In September, a former employee of Ventavia, a contract research company helping carry out the main Pfizer covid-19 vaccine trial, began providing The BMJ with dozens of internal company documents, photos, audio recordings, and emails. These materials revealed a host of poor clinical trial research practices occurring at Ventavia that could impact data integrity and patient safety. We also discovered that, despite receiving a direct complaint about these problems over a year ago, the FDA did not inspect Ventavia’s trial sites.

The BMJ commissioned an investigative reporter to write up the story for our journal. The article was published on 2 November, following legal review, external peer review and subject to The BMJ’s usual high level editorial oversight and review.[1]

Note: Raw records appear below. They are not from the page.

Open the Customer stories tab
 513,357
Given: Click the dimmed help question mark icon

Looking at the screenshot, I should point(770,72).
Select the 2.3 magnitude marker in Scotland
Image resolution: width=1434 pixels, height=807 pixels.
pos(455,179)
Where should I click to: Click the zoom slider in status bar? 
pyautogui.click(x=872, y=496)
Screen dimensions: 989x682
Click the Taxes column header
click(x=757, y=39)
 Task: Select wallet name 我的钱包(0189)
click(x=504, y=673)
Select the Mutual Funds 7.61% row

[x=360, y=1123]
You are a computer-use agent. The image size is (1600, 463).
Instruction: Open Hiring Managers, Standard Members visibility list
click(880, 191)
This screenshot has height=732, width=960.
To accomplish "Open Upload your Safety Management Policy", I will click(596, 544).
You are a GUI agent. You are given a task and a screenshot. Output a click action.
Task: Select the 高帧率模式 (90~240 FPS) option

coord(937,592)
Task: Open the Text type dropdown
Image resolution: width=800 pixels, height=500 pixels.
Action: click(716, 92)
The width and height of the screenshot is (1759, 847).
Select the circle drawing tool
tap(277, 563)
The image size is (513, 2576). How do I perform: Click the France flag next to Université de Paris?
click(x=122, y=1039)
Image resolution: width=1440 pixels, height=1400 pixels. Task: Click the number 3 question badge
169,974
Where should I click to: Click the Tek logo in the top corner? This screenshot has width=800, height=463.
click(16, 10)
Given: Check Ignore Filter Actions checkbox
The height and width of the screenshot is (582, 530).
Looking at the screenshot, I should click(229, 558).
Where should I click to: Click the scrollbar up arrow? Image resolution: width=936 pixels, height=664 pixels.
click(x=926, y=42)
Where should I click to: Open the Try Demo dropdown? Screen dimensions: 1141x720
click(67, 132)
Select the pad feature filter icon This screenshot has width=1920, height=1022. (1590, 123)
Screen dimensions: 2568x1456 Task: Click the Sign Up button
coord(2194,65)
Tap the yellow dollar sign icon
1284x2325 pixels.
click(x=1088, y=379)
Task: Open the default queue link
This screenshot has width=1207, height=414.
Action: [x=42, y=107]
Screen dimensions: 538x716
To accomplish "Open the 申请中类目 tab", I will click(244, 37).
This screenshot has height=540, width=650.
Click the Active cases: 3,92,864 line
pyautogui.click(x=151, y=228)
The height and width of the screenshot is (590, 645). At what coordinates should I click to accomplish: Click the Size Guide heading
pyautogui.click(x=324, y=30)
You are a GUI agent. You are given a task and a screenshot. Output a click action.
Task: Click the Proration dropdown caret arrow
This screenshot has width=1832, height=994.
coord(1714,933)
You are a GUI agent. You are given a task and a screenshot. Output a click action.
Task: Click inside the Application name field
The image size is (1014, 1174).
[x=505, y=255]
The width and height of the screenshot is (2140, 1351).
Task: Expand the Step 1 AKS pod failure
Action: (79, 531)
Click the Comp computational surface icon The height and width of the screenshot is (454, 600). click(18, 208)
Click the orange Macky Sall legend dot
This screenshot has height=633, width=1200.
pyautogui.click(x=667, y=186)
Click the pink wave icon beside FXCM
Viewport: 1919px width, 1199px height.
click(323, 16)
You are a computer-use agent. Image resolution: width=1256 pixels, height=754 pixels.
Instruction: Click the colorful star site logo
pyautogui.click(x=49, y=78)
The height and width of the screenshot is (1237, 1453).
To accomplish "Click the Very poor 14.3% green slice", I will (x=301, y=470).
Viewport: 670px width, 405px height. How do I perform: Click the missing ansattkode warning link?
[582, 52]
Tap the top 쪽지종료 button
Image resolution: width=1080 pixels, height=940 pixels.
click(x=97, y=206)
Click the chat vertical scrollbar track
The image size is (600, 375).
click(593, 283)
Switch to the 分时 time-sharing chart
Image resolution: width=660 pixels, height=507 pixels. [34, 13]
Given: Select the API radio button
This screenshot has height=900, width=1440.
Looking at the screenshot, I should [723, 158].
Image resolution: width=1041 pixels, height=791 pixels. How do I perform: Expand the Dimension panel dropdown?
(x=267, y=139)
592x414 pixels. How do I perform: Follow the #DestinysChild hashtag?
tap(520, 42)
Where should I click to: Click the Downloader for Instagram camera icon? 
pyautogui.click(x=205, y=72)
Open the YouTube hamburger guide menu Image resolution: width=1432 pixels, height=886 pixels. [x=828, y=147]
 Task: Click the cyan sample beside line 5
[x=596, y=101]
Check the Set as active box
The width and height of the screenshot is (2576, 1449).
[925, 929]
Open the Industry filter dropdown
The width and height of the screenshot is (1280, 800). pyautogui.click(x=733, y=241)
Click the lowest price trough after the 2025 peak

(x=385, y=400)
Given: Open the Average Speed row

But from November 10, readers began reporting a variety of problems when trying to share our article. Some reported being unable to share it. Many others reported having their posts flagged with a warning about “Missing context … Independent fact-checkers say this information could mislead people.” Those trying to post the article were informed by Facebook that people who repeatedly share “false information” might have their posts moved lower in Facebook’s News Feed. Group administrators where the article was shared received messages from Facebook informing them that such posts were “partly false.”

Readers were directed to a “fact check” performed by a Facebook contractor named Lead Stories.[2]

We find the “fact check” performed by Lead Stories to be inaccurate, incompetent and irresponsible.

— It fails to provide any assertions of fact that The BMJ article got wrong

— It has a nonsensical title: “Fact Check: The British Medical Journal Did NOT Reveal Disqualifying And Ignored Reports Of Flaws In Pfizer COVID-19 Vaccine Trials”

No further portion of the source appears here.